Simple Was and Is No More

It was the only phone company in town but they tried not to act like it. You went to McDonald's and ordered a cheeseburger and fries and you left.  You turned on the T.V. and sat down to watch.


Where did it all go?


Burger?
Yes.
Turkey?  Beef?  Angus?  Natural? 
What?  Just gimme a burger. 


Telephone?  Throw the old thing against the wall.  Stomp on it.  Flush it.  It still worked.  Spin the dial or push some buttons and it called your friends and family just perfectly.  Sure you had to stand within 3 feet and there was no way you could get any color than black or pink but did you really care?  Did you even think about it?  Now you have to shop and decide and compare for days just to get a new phone.  And then you have to pay waaaay too much for years.  If you drop it, it's doomed.  You have to walk around with unsightly cracks until the day you find a lot more money.


The T.V?  Used to be that you hit a button and it came on.  You had 3 and a half channels (the UHF half).  No big deal. Now we have to turn the T.V. on and then turn it on again.  You can't just turn it on anymore, you have to punch this button and then that button.  You can't punch that button and then this one because it won't work.  It has to be this button and then that one.  Then you start looking for a good show.  Takes a full minute or two to realize that, even though you have over a hundred channels, you end up with only about 3 and a half channels that you can stand to watch.
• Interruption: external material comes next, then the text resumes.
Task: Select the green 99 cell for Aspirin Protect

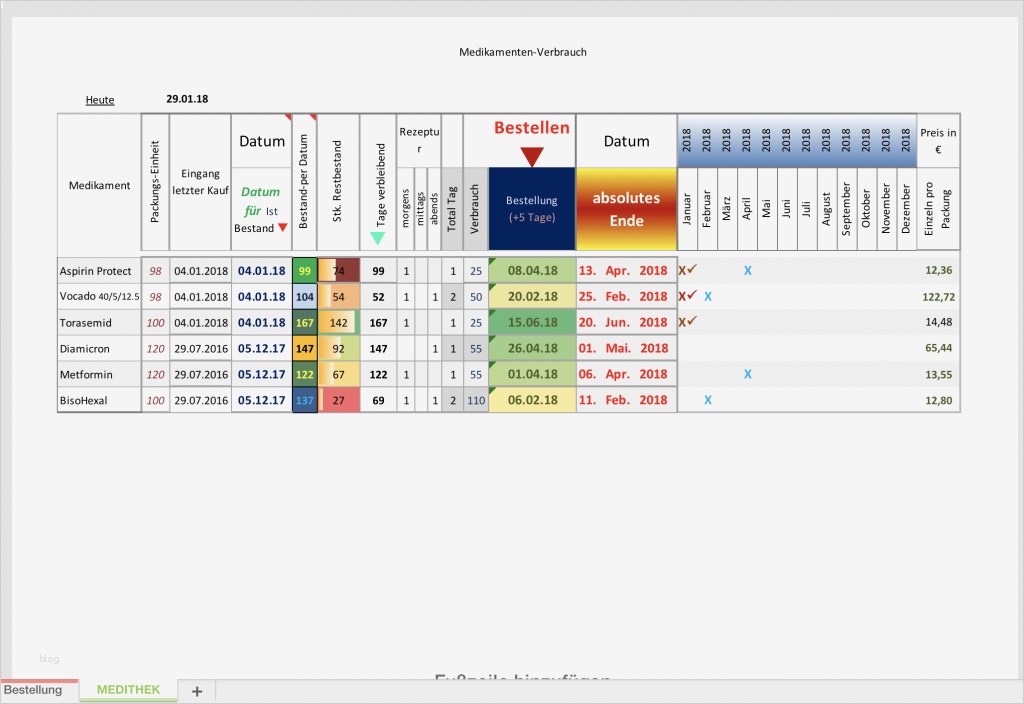Action: (x=304, y=270)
We have a boat that has a radio.  We couldn't figure out how to make the old radio work because it acted like it was possessed.  We bought a new radio.  It too seems possessed.  I actually had to read the damnit book to see how to turn the radio on.  You have to push the knob and when the display lights up you need to turn the knob to some setting.  Then you push the knob again when the setting displays the correct menu selection to be used to turn the music on.  It doesn't say "Turn the music on"   and it doesn't even say "ON".  It says something that wouldn't make sense unless you read the book.  Why can't we just hit a button and turn something on.
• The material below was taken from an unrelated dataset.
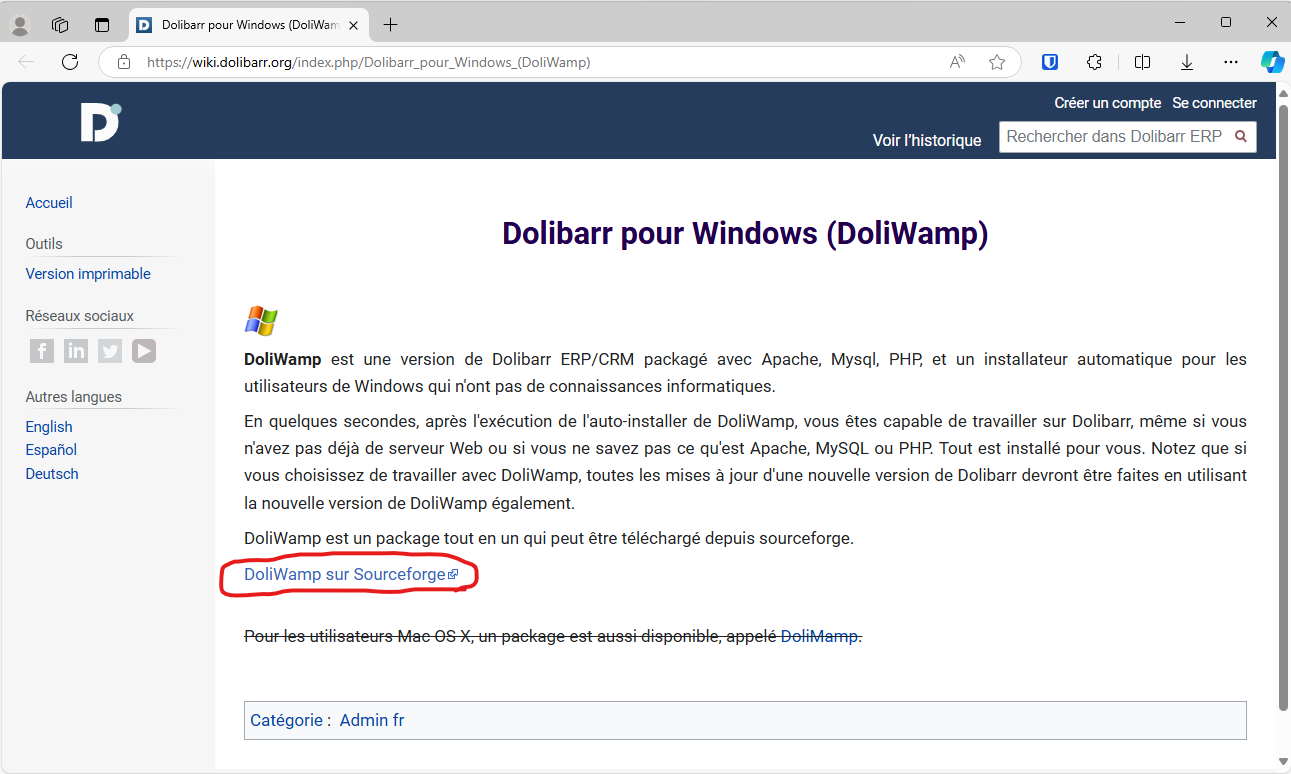Open Edge Settings and more menu
This screenshot has width=1291, height=774.
click(1231, 62)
Ms. Donna is about to quit the world   She sadly complained the other night, that she feels like the only person in the world who can't make electronic things work.  I told her that many have the same challenges.  It's a damn demanding world. 


The U.S.A. is obsessed with giving us so many possible features that we get confused and frustrated and pissed off when we try to buy or use anything anymore.  I've thought about moving to Russia.  Go into a bread store in the U.S. and what do you see?  Bread.  Bread, bread, bread.  Everywhere there's bread.  There's Italian bread and there's cheese bread and there's apple bread and there's home-made bread and there's cinnamon bread and there's frosted bread and white and dark and rye and 100%fiber and 100% grain and 100% wheat and my gawd, there's bread.  How do you decide what the heck to do?  They often actually have a bread advisor to help you keep from going mad trying to decide.
Go to a bread store in Russia, Hah.
"Bread. One loaf.  Brown.  Move now.  Go 'way."


That's the way to do it.
Don't let people decide.  Just give them what you want, not what they want.  Stop ruining their lives.  Stop complicating things. 


Politicians have figured that part of the world out for us lately.  The last few years we have discovered that there is no need to vote for our favorite heroes anymore.  Considering the people who have been running for president in the past elections, what you have to do now is vote for the least stupid one in the field.  You don't vote FOR anyone anymore.  You vote, instead, AGAINST the most stupid one.


Maybe we should let them run our lives.  Oh wait.  They do. 
Well crap.  I guess there's nothing else to say then.  It's all been decided for us.  Just give the people so much stuff to decide on that they'll never notice the total stupidity of their leadership.  Confuse them and they will come.  Mess with the masses, who cares if they think we're all asses. 


Uh.  sorry.  I should get back to my nap.